Chittering angrily, with its little claws flailing and its demon eyes boring into my soul, it was trapped. I held it there under my foot and looked down on it. I knew it was my chance to defy it, to accuse it of its lies:
"I do not belong to you. I dedicated my life to helping others. You thing of Regiel, this is where I brought you. You killed those people, but never again. I am not for you, I have good work to do and you cannot stop me!" I was saying. The creature's strength increased as it struggled under my foot. I had made the effort to break free from it and I had stood up to it.
"You cannot escape me." The squirrel said in my mind's ears.
"Then die." I shrieked and reached for it. When I had the squirrel in my hands, stretched out, I brought it to my face. I wanted to bite its face off and I did, breaking its skull with my teeth. Its blood poured out of my mouth onto the road and I spit the remains of its head out from my lips. Then I dropped its wet fur with a plop and turned to get back into my car.

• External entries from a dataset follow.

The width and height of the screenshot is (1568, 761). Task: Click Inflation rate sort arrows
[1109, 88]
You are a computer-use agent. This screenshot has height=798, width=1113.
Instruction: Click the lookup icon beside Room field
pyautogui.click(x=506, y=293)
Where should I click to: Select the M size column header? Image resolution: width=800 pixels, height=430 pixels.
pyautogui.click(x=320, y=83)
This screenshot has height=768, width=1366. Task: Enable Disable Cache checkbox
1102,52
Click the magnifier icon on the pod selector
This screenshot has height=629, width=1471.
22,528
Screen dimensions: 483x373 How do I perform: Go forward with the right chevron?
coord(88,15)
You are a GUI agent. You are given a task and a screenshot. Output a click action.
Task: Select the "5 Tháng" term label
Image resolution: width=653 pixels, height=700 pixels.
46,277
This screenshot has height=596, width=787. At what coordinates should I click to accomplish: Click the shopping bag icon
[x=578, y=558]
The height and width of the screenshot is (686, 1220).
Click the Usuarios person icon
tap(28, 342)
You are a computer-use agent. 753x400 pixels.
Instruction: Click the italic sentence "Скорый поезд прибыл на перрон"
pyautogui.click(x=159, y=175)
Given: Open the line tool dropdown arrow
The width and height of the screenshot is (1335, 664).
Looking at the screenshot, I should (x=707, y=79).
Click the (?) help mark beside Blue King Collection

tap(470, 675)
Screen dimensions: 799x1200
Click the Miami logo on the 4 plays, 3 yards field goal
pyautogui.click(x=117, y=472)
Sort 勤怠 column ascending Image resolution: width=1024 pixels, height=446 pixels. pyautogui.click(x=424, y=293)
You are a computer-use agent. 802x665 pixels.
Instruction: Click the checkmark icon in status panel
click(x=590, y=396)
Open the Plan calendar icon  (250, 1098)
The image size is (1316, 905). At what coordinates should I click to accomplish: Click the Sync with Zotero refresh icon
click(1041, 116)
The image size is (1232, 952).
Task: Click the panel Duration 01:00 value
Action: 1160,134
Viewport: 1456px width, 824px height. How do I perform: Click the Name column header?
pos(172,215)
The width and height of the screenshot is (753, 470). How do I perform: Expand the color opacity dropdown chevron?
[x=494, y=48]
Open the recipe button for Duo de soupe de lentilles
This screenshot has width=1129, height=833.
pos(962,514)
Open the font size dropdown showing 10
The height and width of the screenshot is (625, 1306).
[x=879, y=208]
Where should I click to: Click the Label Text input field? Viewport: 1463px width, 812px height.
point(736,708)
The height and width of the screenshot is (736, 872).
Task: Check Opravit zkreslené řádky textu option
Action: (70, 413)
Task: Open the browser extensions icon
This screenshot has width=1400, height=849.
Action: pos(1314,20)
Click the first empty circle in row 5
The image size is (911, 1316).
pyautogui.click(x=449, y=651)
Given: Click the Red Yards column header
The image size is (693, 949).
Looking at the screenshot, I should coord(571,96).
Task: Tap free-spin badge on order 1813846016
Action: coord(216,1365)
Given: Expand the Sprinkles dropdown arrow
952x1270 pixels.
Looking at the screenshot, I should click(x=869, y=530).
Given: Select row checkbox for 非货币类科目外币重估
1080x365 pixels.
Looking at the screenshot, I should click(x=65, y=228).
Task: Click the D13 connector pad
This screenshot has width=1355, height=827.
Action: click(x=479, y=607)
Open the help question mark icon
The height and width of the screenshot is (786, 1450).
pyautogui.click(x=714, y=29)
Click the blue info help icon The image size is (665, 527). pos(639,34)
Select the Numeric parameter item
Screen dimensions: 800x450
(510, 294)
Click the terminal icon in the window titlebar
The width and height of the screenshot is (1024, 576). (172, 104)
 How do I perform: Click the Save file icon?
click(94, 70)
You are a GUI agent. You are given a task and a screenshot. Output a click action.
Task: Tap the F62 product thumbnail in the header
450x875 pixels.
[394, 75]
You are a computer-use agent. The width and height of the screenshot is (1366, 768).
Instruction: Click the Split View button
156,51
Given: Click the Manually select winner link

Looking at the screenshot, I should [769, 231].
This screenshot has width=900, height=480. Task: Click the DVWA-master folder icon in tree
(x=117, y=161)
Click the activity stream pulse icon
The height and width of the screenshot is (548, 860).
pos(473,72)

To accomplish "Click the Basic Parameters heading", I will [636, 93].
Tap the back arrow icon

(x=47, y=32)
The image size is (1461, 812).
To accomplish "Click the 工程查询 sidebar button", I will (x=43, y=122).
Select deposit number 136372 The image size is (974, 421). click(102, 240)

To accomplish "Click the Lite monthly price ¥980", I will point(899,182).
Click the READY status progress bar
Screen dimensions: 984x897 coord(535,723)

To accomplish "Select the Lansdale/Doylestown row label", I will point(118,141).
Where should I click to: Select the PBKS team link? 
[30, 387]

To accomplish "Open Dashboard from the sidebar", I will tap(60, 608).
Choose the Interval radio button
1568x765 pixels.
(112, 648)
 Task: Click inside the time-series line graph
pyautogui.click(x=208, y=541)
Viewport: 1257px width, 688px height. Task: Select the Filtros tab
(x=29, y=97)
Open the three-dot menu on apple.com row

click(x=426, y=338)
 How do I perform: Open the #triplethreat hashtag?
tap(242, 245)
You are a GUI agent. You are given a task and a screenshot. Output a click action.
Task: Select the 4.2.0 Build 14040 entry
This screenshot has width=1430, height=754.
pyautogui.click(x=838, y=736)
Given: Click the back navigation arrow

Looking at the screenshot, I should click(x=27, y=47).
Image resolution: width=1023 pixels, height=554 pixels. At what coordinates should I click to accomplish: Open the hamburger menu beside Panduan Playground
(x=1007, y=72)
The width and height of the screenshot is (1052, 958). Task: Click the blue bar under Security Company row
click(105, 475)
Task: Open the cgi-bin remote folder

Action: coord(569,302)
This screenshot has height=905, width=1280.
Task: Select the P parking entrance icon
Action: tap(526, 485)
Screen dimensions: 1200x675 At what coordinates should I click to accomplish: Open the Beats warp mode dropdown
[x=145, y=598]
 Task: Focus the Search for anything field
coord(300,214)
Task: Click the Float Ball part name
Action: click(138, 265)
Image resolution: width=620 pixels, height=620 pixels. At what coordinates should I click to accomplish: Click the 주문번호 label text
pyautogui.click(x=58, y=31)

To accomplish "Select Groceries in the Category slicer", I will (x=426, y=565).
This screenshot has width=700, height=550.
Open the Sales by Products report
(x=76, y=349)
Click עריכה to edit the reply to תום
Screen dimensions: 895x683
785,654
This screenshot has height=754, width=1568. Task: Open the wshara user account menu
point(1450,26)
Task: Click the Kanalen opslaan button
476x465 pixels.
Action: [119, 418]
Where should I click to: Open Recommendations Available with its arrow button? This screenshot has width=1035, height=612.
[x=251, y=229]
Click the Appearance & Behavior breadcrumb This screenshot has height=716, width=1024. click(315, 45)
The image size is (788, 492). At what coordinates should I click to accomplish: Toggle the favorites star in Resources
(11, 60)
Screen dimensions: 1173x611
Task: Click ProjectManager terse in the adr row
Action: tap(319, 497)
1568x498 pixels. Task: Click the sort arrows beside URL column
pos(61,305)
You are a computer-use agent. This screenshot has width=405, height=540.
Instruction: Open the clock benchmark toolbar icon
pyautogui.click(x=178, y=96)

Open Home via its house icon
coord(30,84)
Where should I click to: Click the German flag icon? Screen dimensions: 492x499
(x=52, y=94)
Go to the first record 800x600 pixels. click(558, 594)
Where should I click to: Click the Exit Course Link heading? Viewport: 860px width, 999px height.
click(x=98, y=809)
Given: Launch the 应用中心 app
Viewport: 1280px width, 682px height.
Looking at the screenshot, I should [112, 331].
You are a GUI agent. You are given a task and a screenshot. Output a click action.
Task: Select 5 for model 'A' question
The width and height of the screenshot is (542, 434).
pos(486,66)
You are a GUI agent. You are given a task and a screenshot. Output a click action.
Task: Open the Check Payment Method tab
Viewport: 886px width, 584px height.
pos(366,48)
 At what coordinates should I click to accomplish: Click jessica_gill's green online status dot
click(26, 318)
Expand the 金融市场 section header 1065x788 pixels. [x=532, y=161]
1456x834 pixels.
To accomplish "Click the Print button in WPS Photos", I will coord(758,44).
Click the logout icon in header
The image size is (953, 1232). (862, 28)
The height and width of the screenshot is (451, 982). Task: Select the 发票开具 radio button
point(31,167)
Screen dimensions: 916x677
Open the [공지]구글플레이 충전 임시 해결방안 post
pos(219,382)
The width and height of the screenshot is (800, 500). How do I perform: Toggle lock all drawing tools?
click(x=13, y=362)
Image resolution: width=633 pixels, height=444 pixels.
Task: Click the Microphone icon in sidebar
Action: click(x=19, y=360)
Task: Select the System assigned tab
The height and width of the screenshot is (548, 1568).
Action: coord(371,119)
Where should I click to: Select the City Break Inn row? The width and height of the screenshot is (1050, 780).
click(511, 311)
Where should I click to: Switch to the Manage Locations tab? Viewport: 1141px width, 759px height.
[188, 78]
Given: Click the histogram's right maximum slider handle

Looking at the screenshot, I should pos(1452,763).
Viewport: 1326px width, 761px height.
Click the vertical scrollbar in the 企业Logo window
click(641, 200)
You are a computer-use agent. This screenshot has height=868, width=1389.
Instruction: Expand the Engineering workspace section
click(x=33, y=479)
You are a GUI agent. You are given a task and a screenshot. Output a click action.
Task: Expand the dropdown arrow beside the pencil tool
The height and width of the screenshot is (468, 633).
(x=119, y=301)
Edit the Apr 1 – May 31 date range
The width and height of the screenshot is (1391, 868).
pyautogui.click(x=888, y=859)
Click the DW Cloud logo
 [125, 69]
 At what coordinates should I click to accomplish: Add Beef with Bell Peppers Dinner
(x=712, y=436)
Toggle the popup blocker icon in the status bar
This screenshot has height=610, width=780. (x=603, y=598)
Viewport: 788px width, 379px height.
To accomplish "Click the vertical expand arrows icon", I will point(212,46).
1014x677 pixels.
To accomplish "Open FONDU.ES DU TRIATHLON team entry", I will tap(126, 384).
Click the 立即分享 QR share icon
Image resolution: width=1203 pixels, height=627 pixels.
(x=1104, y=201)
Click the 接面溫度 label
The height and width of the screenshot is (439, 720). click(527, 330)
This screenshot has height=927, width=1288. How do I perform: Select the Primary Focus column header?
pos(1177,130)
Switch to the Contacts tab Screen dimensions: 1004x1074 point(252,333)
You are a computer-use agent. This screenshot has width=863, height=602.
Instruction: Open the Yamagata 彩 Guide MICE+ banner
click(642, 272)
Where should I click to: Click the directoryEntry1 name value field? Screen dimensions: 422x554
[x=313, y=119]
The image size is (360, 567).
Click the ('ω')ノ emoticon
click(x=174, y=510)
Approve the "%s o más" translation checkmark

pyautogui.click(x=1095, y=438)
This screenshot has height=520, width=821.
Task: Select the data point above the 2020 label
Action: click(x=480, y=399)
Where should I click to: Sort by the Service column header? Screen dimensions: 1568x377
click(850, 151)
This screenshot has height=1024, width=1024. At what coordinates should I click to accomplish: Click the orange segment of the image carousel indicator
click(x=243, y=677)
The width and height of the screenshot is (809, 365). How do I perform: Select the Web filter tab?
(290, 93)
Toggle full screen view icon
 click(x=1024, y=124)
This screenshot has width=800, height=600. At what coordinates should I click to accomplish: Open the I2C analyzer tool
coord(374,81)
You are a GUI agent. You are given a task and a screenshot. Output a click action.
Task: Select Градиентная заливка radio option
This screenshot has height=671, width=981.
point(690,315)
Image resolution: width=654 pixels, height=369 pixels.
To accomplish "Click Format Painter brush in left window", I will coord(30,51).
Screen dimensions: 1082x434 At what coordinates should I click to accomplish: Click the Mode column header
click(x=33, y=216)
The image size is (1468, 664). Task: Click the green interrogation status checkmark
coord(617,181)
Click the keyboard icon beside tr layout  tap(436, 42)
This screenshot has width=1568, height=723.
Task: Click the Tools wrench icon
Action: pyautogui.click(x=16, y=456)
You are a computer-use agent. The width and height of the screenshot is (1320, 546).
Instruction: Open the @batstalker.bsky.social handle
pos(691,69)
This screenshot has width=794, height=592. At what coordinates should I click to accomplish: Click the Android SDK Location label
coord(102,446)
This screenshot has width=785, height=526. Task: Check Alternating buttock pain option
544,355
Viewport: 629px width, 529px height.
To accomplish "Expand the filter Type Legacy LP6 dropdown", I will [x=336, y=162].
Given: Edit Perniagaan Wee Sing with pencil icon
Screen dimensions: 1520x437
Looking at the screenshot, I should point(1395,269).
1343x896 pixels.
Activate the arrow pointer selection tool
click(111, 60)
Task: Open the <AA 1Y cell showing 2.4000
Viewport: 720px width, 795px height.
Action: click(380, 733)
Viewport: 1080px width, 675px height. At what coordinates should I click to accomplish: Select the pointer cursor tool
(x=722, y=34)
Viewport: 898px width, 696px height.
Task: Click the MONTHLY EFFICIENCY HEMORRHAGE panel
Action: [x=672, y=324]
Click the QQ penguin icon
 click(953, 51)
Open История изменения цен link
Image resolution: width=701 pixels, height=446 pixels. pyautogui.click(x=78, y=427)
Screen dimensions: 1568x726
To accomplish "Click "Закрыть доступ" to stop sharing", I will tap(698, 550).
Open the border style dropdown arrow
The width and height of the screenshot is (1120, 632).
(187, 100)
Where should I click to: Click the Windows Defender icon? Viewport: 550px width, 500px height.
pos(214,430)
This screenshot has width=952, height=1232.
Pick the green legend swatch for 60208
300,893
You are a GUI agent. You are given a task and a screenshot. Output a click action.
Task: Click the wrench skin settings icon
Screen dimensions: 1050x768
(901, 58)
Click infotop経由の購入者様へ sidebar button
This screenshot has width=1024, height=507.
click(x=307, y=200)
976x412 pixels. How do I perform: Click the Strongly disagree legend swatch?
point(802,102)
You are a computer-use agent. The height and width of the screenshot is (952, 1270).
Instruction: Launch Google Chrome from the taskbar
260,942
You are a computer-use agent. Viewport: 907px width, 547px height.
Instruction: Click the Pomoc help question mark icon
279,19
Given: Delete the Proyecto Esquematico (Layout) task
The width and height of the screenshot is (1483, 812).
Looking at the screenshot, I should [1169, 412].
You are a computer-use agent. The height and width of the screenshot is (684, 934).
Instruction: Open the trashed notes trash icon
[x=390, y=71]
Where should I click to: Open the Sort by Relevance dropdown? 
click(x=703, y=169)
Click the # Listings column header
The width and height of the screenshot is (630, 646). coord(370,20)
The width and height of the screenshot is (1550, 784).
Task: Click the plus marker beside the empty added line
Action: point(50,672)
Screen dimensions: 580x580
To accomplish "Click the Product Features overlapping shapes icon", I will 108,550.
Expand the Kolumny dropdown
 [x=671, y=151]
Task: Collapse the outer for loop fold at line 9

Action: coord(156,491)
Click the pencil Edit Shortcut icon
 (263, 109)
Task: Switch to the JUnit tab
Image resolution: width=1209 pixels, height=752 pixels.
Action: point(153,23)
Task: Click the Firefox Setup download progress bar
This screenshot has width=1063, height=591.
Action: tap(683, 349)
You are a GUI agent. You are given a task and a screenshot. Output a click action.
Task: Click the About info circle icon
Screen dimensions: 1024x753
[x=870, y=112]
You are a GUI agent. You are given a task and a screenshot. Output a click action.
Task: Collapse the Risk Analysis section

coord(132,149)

As I neared town I felt relieved. I knew it was gone and that I had driven it from me. I was stopped by the police and I told them I had an accident up in my family's cabin on Regiel. When the police were done with me I went and cleaned myself up. Then found the local priest and confessed that I had feared a demon had taken hold of me.
I left my moment in the church behind with the reassurance that it was gone. The priest had prayed over me and I believed I was free, that my days and nights would be without its presence. I returned home and began to piece my life back together.
The extent of the damage will take the rest of my life to repair. I cannot blame my own mind for what happened because I was the one who set myself free from it. And I've kept the promises I have made since that day.
I do no belong to fear and despair; for I have good work still to do.